(Stored data entries)

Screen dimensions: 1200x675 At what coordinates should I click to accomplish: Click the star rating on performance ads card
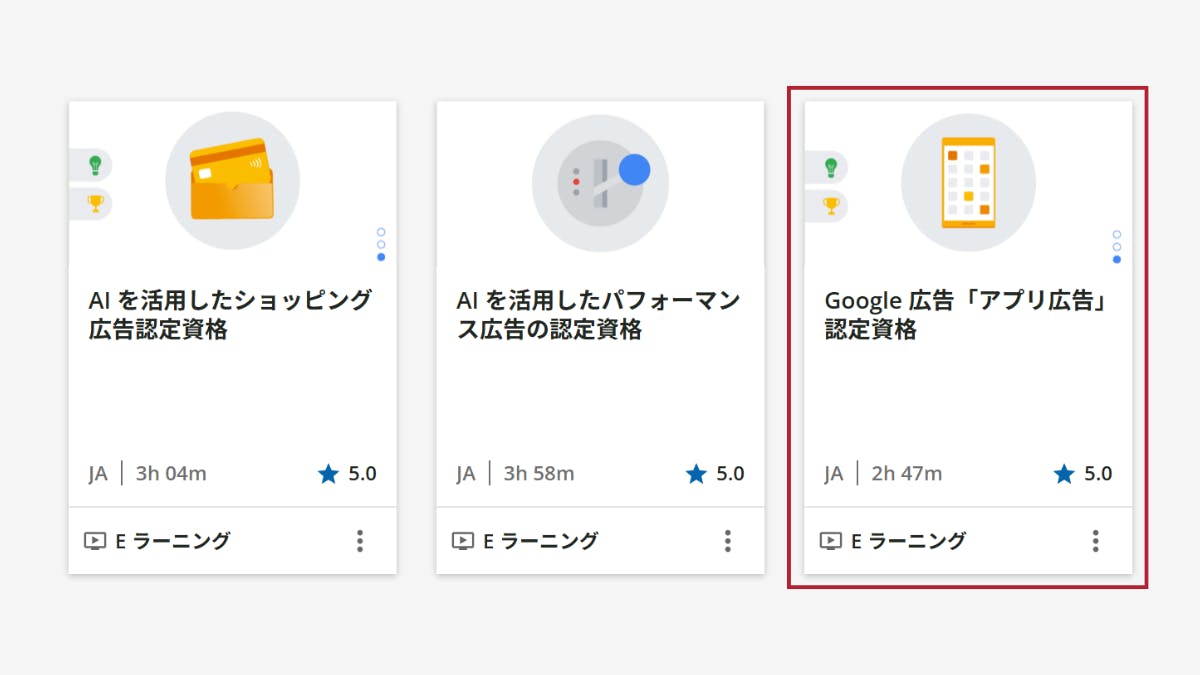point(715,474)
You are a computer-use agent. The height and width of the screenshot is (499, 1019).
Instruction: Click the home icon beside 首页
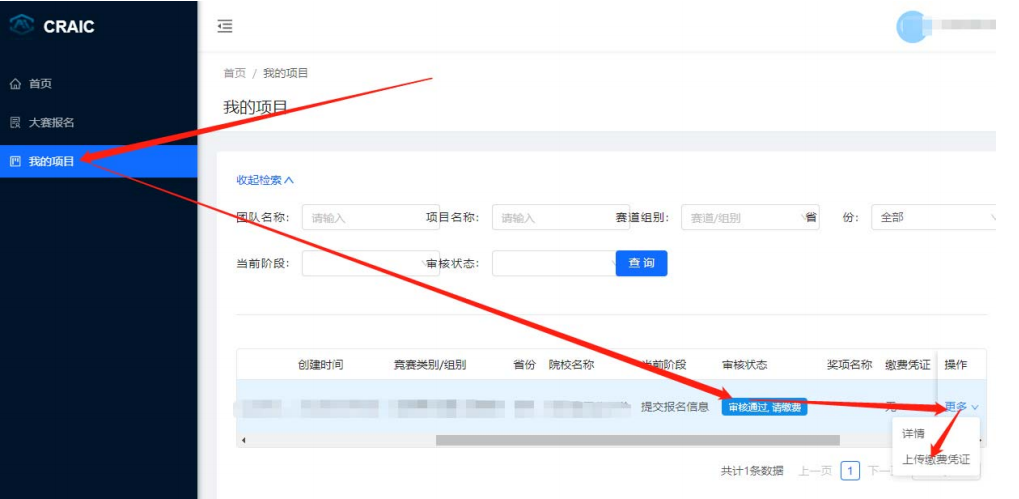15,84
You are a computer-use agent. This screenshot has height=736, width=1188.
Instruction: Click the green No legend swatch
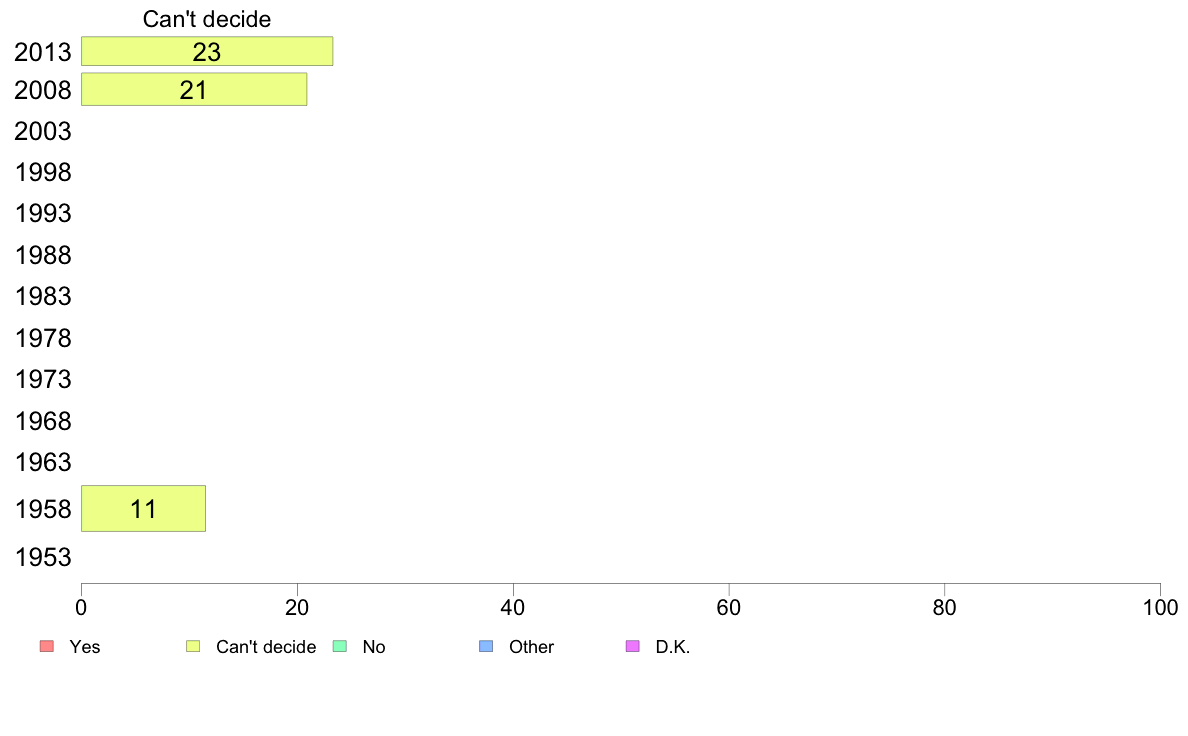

[HOW TO COMPLETE THIS TASK] In the records above, find the line that contains "Instruction: Click the home icon beside 首页", then write it out along with every line after it, exactly, through the last one. Leave the pictures out.

[WRITTEN RESPONSE]
Instruction: Click the home icon beside 首页
15,84
You are a computer-use agent. This screenshot has height=736, width=1188.
Instruction: Click the green No legend swatch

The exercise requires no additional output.